- Henderson Scott Farm Historic District
- U.S. National Register of Historic Places
- U.S. Historic district
- Location: Jct. of NC 119 and SR 2135, near Mebane, North Carolina
- Coordinates: 36°02′23″N 79°19′53″W﻿ / ﻿36.03972°N 79.33139°W
- Area: 197.9 acres (80.1 ha)
- Built: 1836
- Architectural style: Greek Revival, Federal
- NRHP reference No.: 87000411
- Added to NRHP: September 16, 1987

= Henderson Scott Farm Historic District =

Historic farm in North Carolina, United States

Henderson Scott Farm Historic District is a historic farm and national historic district located near Mebane, Alamance County, North Carolina. It encompasses 10 contributing buildings on a farm near Mebane.
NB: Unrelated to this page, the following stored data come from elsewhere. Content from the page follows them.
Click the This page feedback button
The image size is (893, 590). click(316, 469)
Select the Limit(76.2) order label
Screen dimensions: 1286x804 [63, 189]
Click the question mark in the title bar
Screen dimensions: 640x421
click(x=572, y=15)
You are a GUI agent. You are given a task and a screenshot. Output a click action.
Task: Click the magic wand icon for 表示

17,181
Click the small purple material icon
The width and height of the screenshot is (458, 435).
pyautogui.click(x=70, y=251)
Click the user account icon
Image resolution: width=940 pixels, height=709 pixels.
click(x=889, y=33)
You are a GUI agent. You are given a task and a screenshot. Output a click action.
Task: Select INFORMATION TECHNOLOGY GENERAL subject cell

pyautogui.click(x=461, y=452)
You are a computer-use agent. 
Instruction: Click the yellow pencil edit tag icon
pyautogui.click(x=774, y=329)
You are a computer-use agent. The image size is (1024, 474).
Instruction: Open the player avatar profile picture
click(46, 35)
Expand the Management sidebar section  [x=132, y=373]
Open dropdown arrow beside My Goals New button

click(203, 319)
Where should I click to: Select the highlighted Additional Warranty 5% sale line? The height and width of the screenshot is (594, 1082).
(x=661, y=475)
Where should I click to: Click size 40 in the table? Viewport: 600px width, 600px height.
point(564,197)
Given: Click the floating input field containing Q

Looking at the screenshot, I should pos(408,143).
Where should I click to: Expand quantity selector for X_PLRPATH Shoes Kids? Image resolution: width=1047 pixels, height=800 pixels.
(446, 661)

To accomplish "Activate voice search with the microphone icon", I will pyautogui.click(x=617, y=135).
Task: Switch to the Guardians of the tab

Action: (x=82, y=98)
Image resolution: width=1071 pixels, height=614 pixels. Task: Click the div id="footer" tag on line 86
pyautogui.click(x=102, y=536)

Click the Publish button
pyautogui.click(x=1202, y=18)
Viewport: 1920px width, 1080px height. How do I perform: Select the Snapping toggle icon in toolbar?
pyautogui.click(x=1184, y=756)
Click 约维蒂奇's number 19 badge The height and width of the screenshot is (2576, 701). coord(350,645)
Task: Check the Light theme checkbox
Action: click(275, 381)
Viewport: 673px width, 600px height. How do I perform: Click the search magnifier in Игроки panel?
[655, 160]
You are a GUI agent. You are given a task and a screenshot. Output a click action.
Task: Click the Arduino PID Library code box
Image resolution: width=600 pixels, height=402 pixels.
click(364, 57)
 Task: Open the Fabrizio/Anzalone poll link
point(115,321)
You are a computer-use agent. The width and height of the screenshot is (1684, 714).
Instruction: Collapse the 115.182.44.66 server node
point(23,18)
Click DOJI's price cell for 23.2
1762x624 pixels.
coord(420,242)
The district includes the Federal style First Henderson Scott House (1836), Greek Revival style Second Henderson Scott House (1849), smokehouse (c. 1849), garage (1918), milk/butter House (c. 1900), Henderson Scott Store (1855), sheep barn (c. 1850), dairy barn 1 (c. 1935), chicken house (c. 1926), and wellhouse (c. 1926).

It was added to the National Register of Historic Places in 1987.